Awake a lot. Sometimes I just lay there and stared at the ceiling. I tried to use the time to think of story lines and things I could do with the story I'd started yesterday and was blank. So I lay awake AND couldn't think of anything to get me ahead for today. So while I was on my feet most of the night, it wasn't what you'd call restful.

But I did force myself to get up this morning and I'm going through the motions. I need to slam this coffee and engage the frontal lobes or wherever it is that stuff comes from. Problem is, I left the coffee pot in the kitchen so that means I'm going to have to go back there pretty soon.

In about 20 minutes I have to take Ashton to driving lessons. So I should really get through this part of the day anyway. There's really no reason I can't get this done.

So what am I going to do with this story I started yesterday.

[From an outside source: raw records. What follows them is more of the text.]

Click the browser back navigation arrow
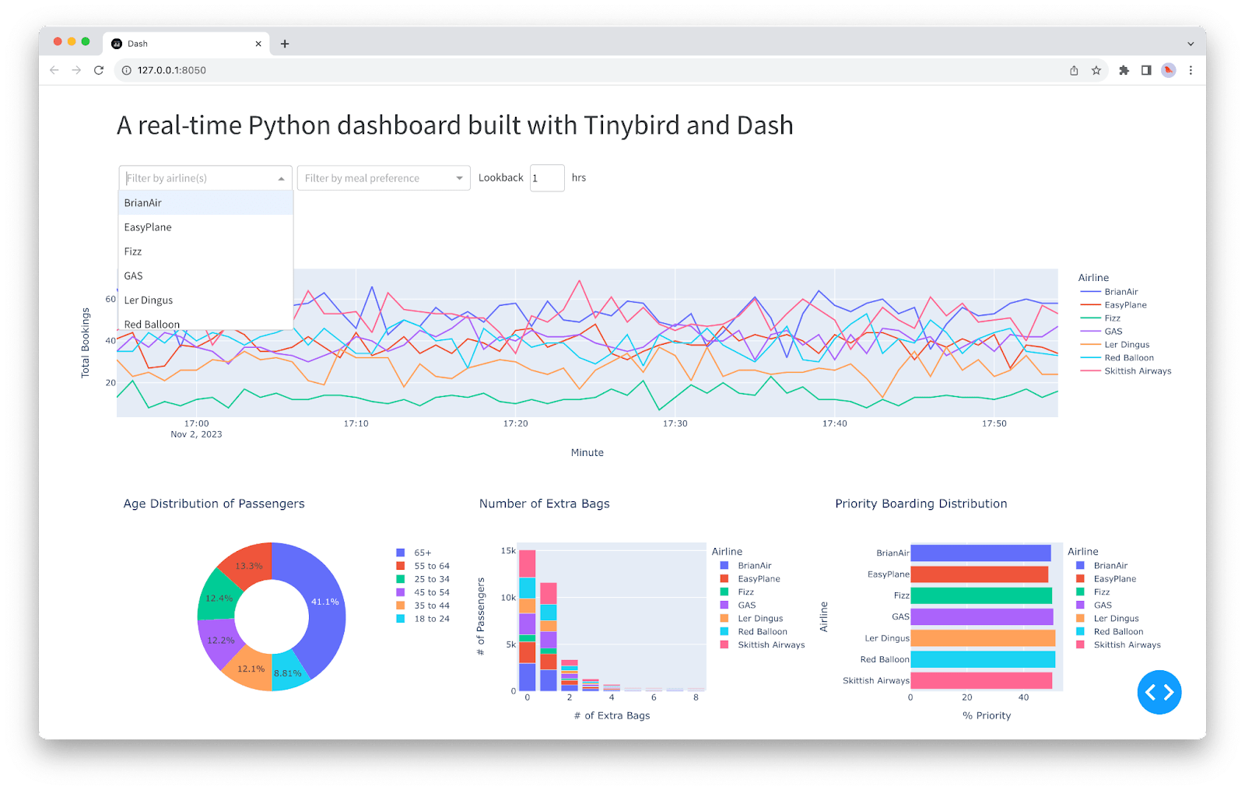1245x790 pixels. (x=53, y=70)
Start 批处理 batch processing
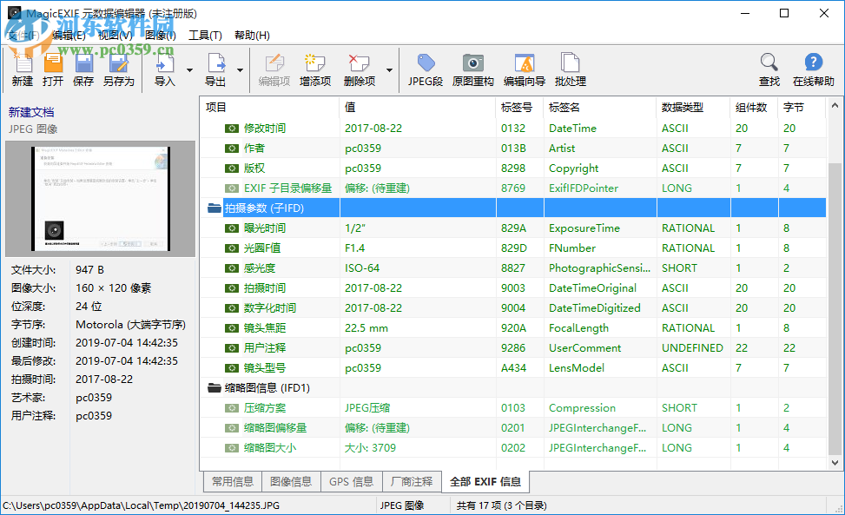Screen dimensions: 845x515 point(570,69)
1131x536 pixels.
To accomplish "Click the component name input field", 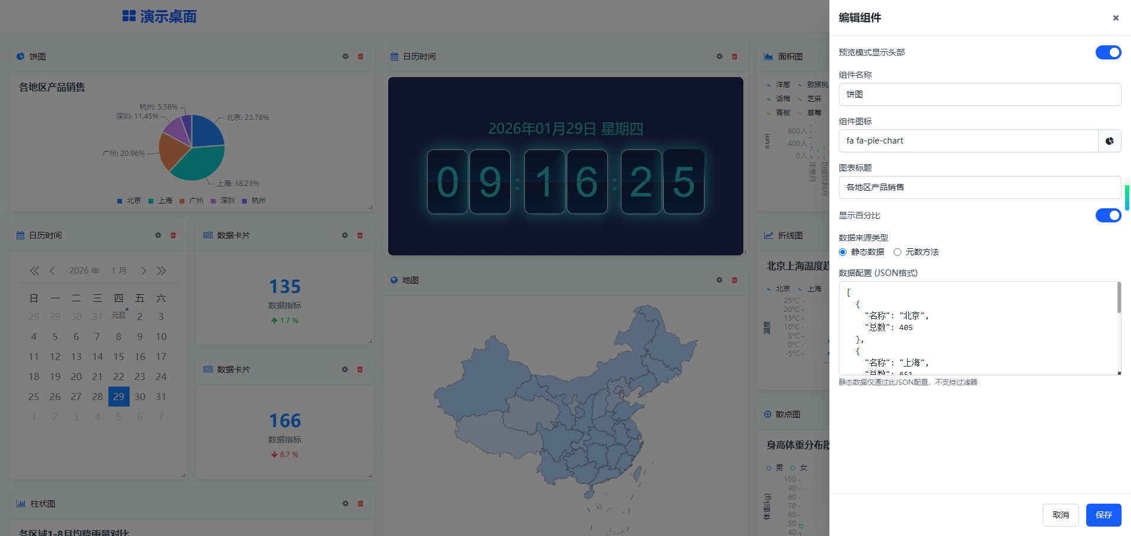I will click(979, 95).

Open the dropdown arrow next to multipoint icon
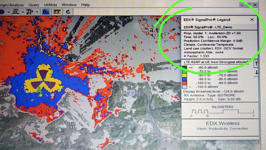click(x=37, y=12)
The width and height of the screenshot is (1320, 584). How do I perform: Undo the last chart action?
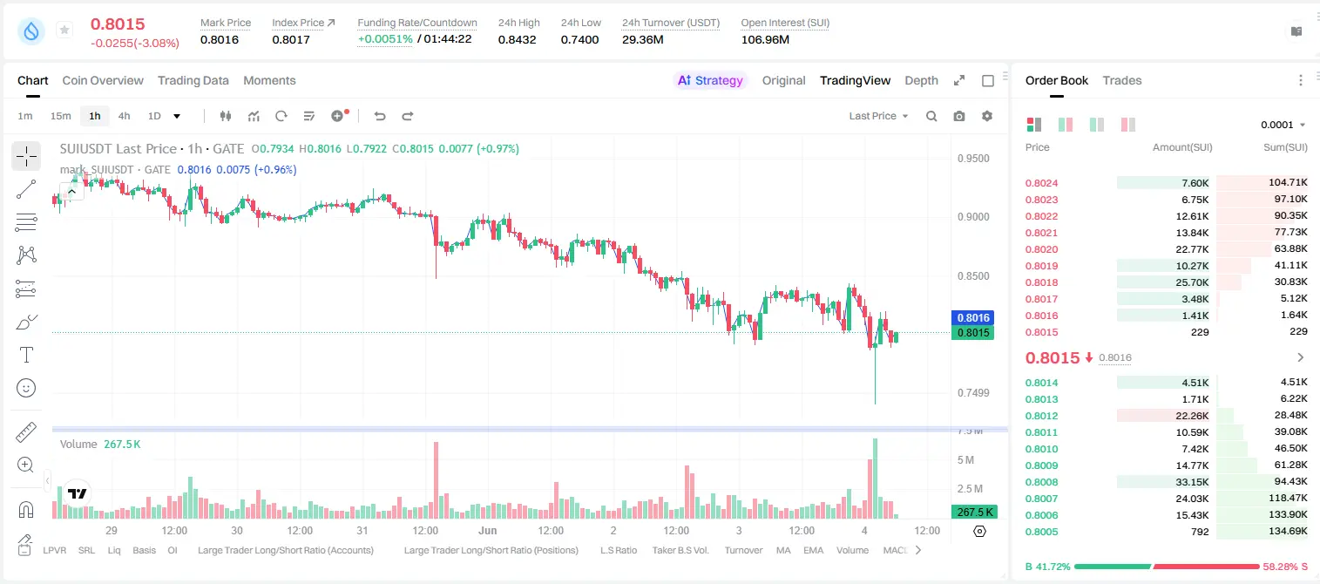click(x=379, y=116)
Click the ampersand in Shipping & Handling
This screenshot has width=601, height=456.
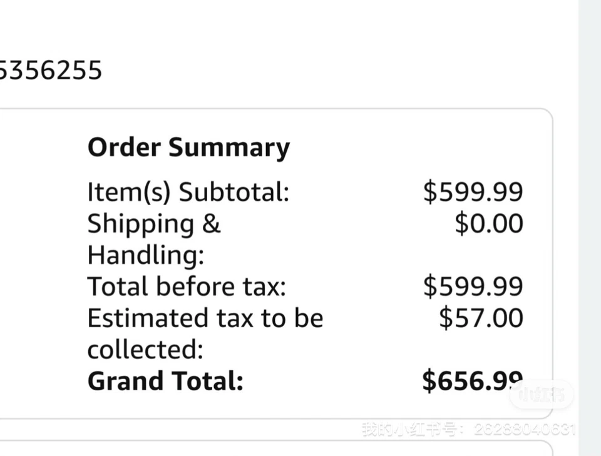point(211,224)
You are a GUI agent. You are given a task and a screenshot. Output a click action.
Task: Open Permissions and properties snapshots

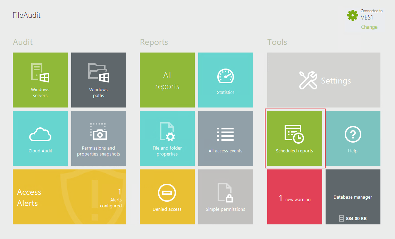(99, 138)
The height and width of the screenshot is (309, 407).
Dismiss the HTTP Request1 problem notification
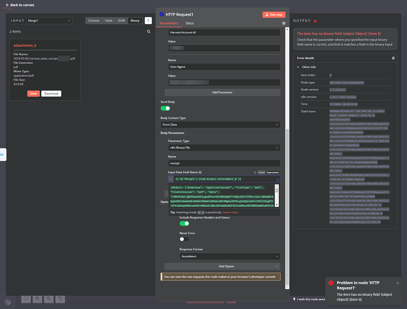pyautogui.click(x=397, y=283)
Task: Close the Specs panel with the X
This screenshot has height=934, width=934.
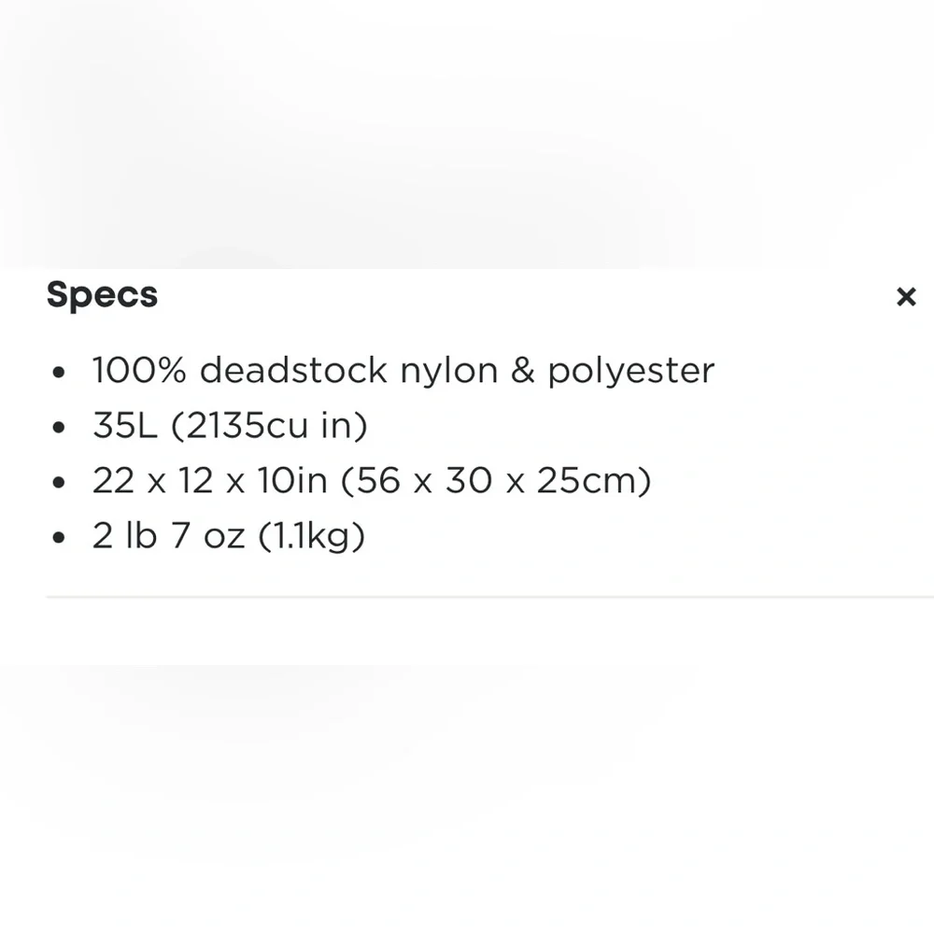Action: tap(905, 297)

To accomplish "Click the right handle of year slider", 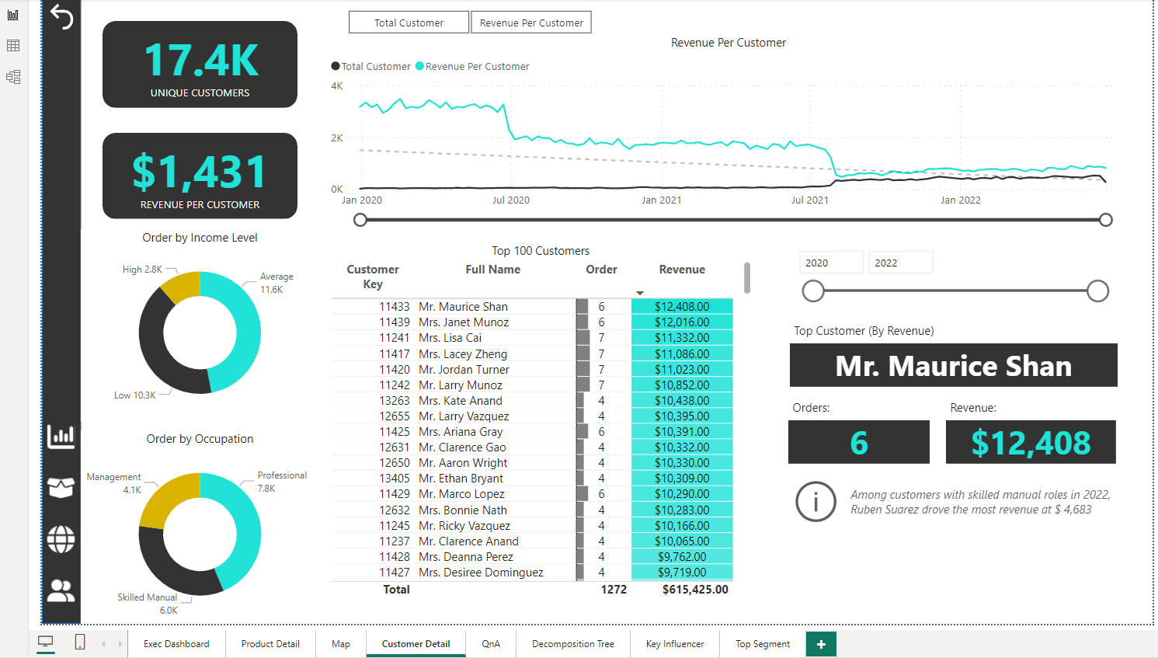I will pos(1097,291).
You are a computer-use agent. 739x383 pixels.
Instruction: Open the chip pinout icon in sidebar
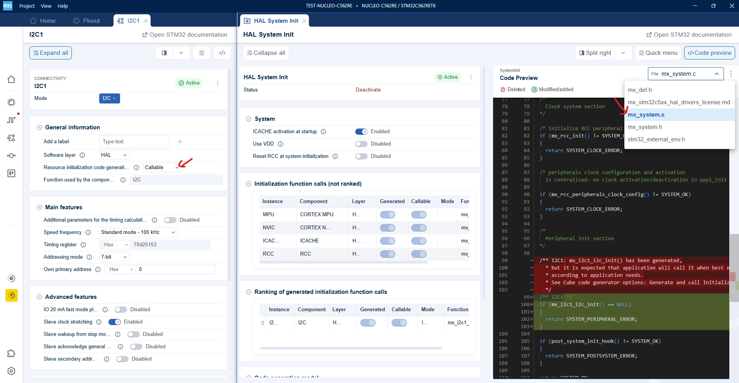click(12, 102)
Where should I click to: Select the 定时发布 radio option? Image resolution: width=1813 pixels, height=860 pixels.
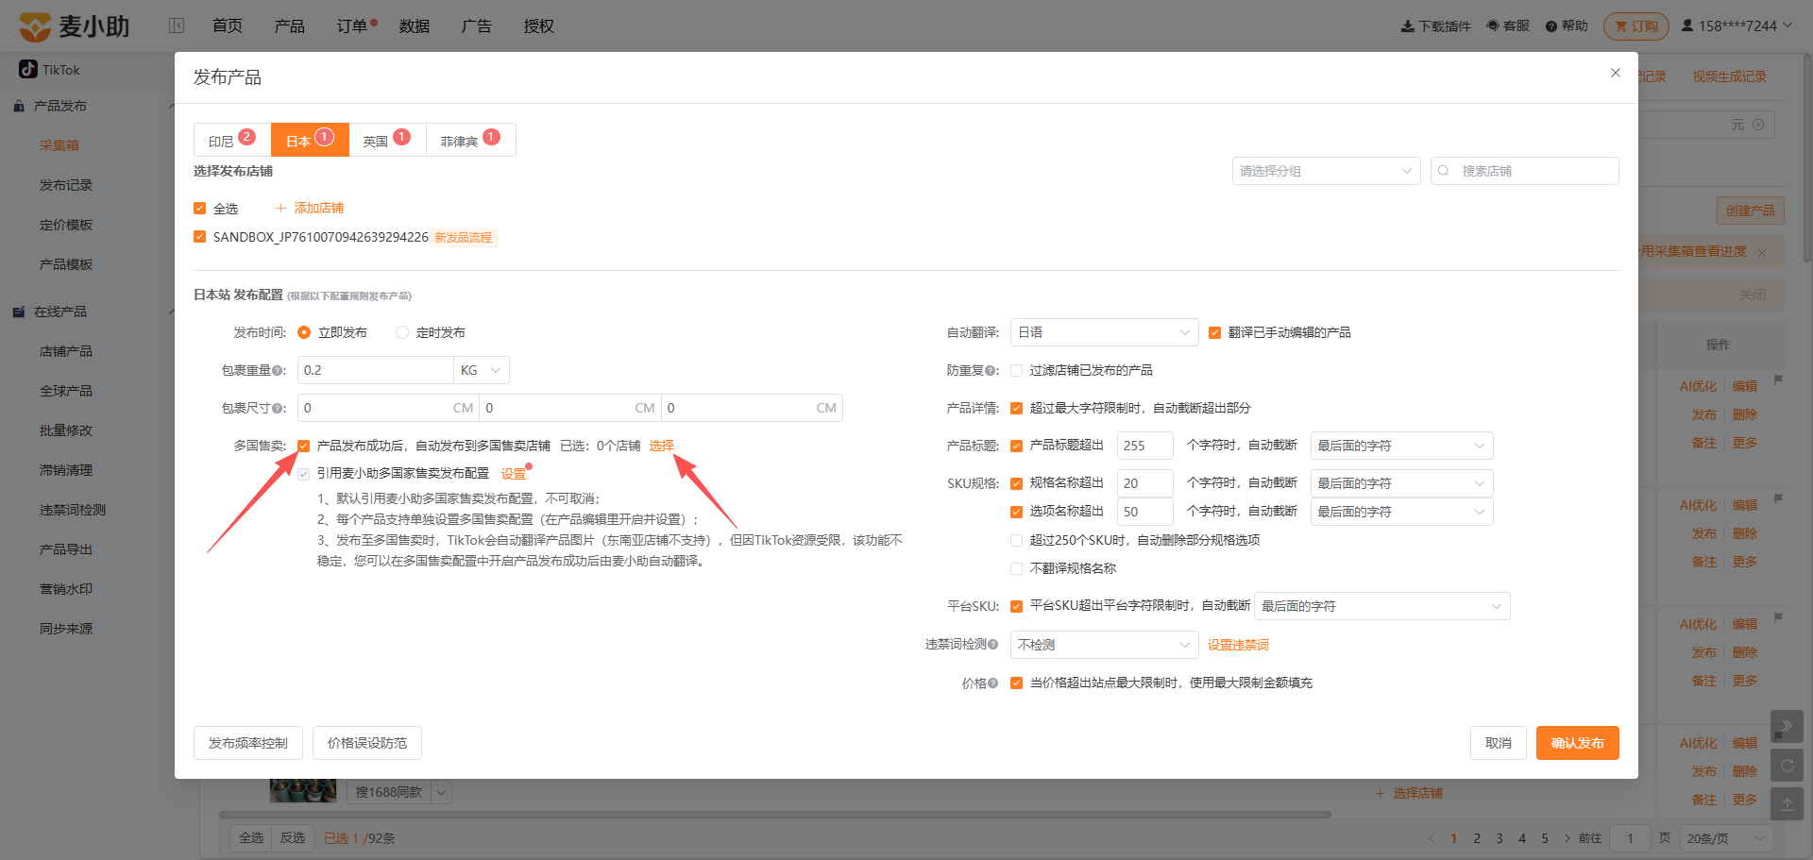coord(402,332)
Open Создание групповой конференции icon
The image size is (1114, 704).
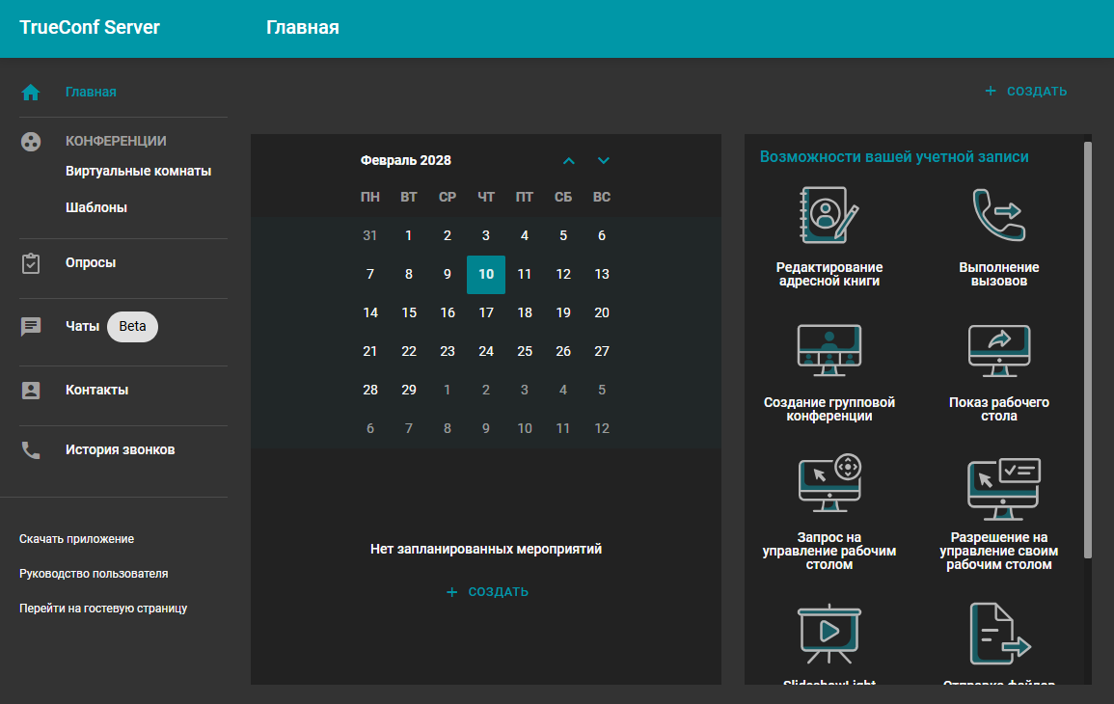[x=830, y=350]
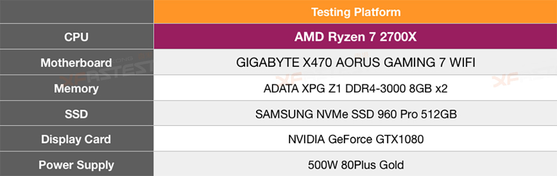Click the magenta CPU value bar

click(x=355, y=37)
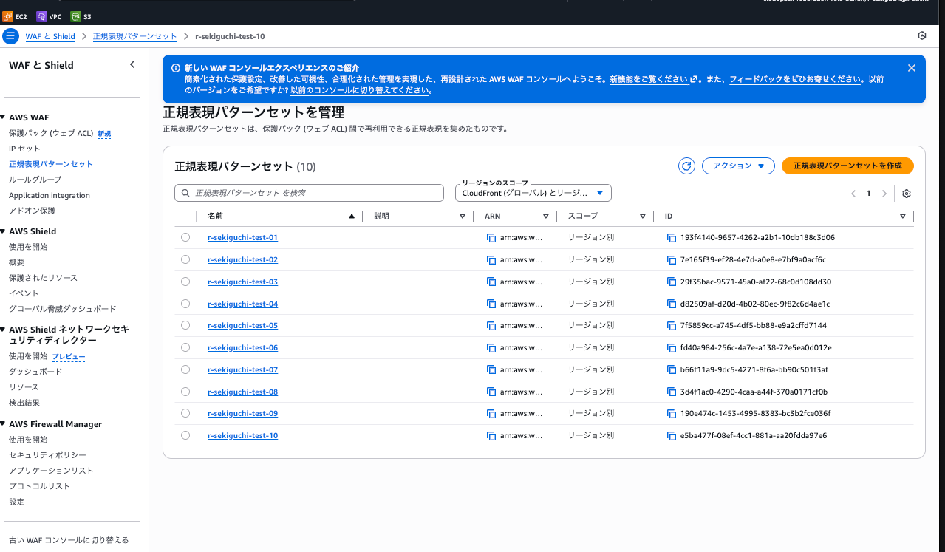Open the EC2 service shortcut
Viewport: 945px width, 552px height.
15,16
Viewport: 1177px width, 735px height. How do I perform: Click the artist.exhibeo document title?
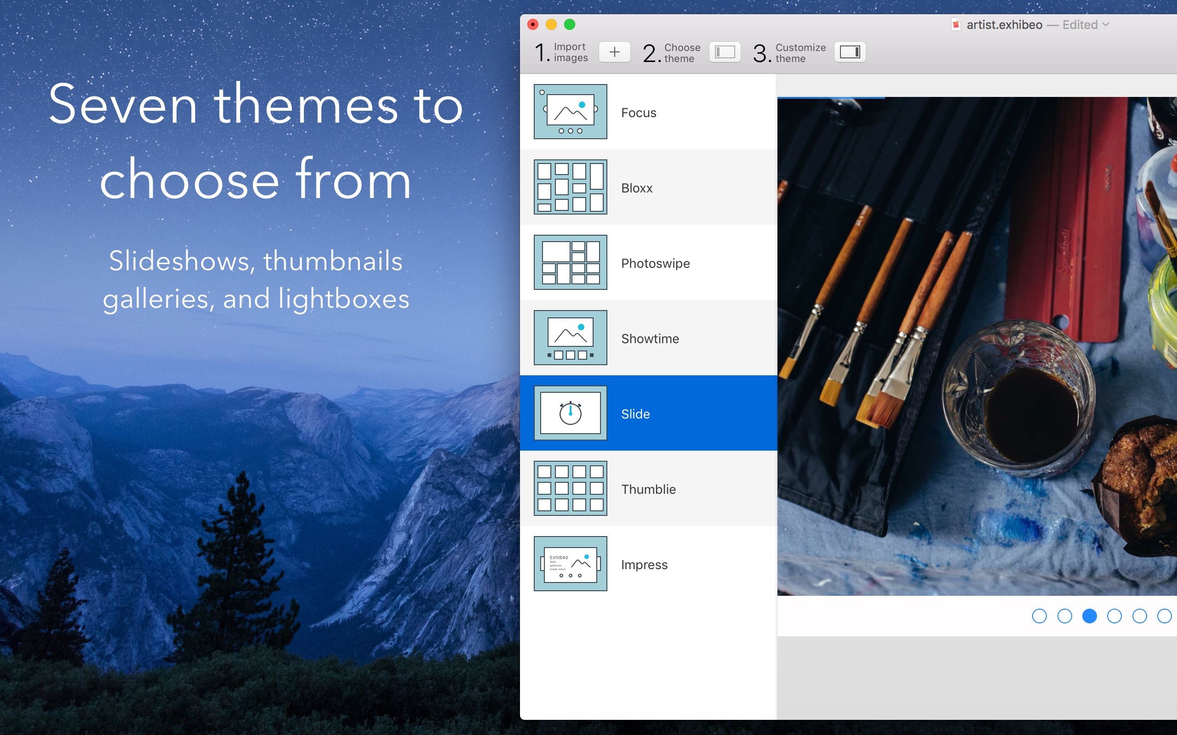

I knew it was going to be a problem. I just thought, what the hell, something will work out. Well, I can cut the shit out of it so that it reads faster, but it probably won't mean anything to anybody that isn't a doctor or a nurse, but then I still have to come up with some kind of hook for it.

You know the best thing to do with it is to bury it and come back to it when I think of some direction to take it. I mean, I could write for days, weeks, on the story, just adding stuff to it, but it doesn't get me any closer to a real story with it. You just have the proceedings of a shift, which wouldn't be of interest to many people.

So what do I do? Introduce a big twist? Set the ICU on fire, man with a gun, somebody goes crazy, one of the other patients arrest. The original idea just won't fit in here. It would take pages just to set it up. So what can you do quickly in an ICU for a story. Not the obvious. Everyone assumes the patient will either die or come close. No, you have to kill a nurse to make it interesting, or a doctor.

OK, so who is it? The neuro resident, O'Flaherty? He's the obvious choice. Disgruntled family walks in a shoots him. Certainly, not unheard of. It would disrupt the continuum of care. That's not a bad idea.